Dolor y gloria

Crítica de Andrés Brandariz - Cinemarama

Es difícil saber si Dolor y Gloria sería una película tan buena sin tomar en cuenta su carácter cuasiautorreferencial. En primer lugar, porque la analogía entre Salvador Mallo (Antonio Banderas emocionante, inolvidable) y el propio Almodóvar es indudablemente buscada: desde lo conceptual, lo narrativo y lo estético, la película alude a todo lo que sabemos del director. En segundo lugar, porque todo lo que conocemos de Almodóvar lo sabemos a través de sus películas y del “personaje” público que ha construido a lo largo de los años: lo que él decide mostrar al mundo de su interioridad. Sobre el regreso a esa ficción que hacemos de nosotros mismos, sobre la experiencia vital como materia prima del arte pero a la vez siempre esquiva, filtrada, amasada de acuerdo a una percepción personal que tiene que ver con el paso del tiempo, se estructura, extrañísima y zigzagueante, Dolor y gloria. Y, a la vez, se trata de una idea que Almodóvar sigue con férrea convicción. La película establece entre la vida y el cine una perpetua simbiosis en constante conflicto: el cine necesita a la vida para nutrirse, pero el cine puede terminar devorándola; cuando el cine se devora a la vida, no queda nada para contar y sobrevienen el dolor y la tristeza.

Es claro que la experiencia de Dolor y gloria no tiene nada que ver con su punto de partida, que solo promete un tópico ya remanido: Salvador Mallo, un director de cine apoltronado en su departamento burgués, desmotivado del cine y aquejado por los muchos dolores físicos que padece, recibe la noticia de que su primera película, Sabor, se proyectará en la cinemateca de Madrid. Tanto él como su actor principal, Alberto Crespo (Asier Exteandia), quedaron en malos términos luego del rodaje de aquella película y no han vuelto a hablarse en treinta años. El ofrecimiento de la cinemateca de que presenten juntos la película precipita el reencuentro y despierta en Salvador el ansia por recuperar el tiempo perdido, que adoptará matices preocupantes en su insistencia por el consumo excesivo de heroína. A sus torpezas a la hora de recuperar el ímpetu juvenil se suman la imágenes propias de la infancia de Salvador, una niñez muy humilde marcada por dos descubrimientos fundamentales: el de su pasión por la literatura de ficción y el deseo sexual por un albañil analfabeto al cual le enseña a leer.

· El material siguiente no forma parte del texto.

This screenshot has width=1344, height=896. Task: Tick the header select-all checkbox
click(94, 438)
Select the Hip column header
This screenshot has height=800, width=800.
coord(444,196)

El relato se construye en el fluido ir y venir entre aquel pasado de descubrimiento y el hastío de la vida adulta, que el cineasta descuidó en su camino a consagrarse. Almodóvar consigue revestir las situaciones más predecibles de una gracia y una originalidad provenientes de una mirada a corazón abierto, directa, que exuda honestidad y va al hueso. Almodóvar huye de la pose, de lo solemne, es sentimental de la manera más desvergonzada posible y en eso conmueve más allá del cine. Dolor y gloria es una película llena de diálogos profusos y narraciones orales: más allá de que el giro final brinda una sólida fundamentación de este contar sin mostrar que se apodera de la pantalla en largos pasajes, hay en estos relatos orales un carácter inmersivo, íntimo, vital: un estilo confesional que, en una película que es una apología de la ficción como una manera de procesar la experiencia vital, adquiere una honestidad y una fuerza tremendas.

No son pocas las similitudes con 8 1/2 (la sinopsis sería casi la misma). La principal diferencia radica en el tratamiento del vínculo entre el director y su vocación: un vínculo que está lejos de lo ameno y de cualquier idea asociada a lo curativo. Salvador Mallo es un adicto que, cuando no filma, sufre por la abstinencia. La experiencia con la heroína es una de las reiteradas analogías con la droga que la película propone: el deseo de filmar es desesperado, el no saber qué es fuente permanente de angustia. Sobre el viaje de regreso a esa ficción que hacemos de nosotros mismos trata Dolor y gloria: para reunirse con el cine hay que atravesar un reencuentro con la vida, y el reencuentro con la vida necesita redescubrir el deseo. Sobre ese reencuentro se arremolina Dolor y gloria, como la pintura líquida alrededor de un rectángulo (que luego se revelará como una pantalla) en los hermosísimos crédito de apertura.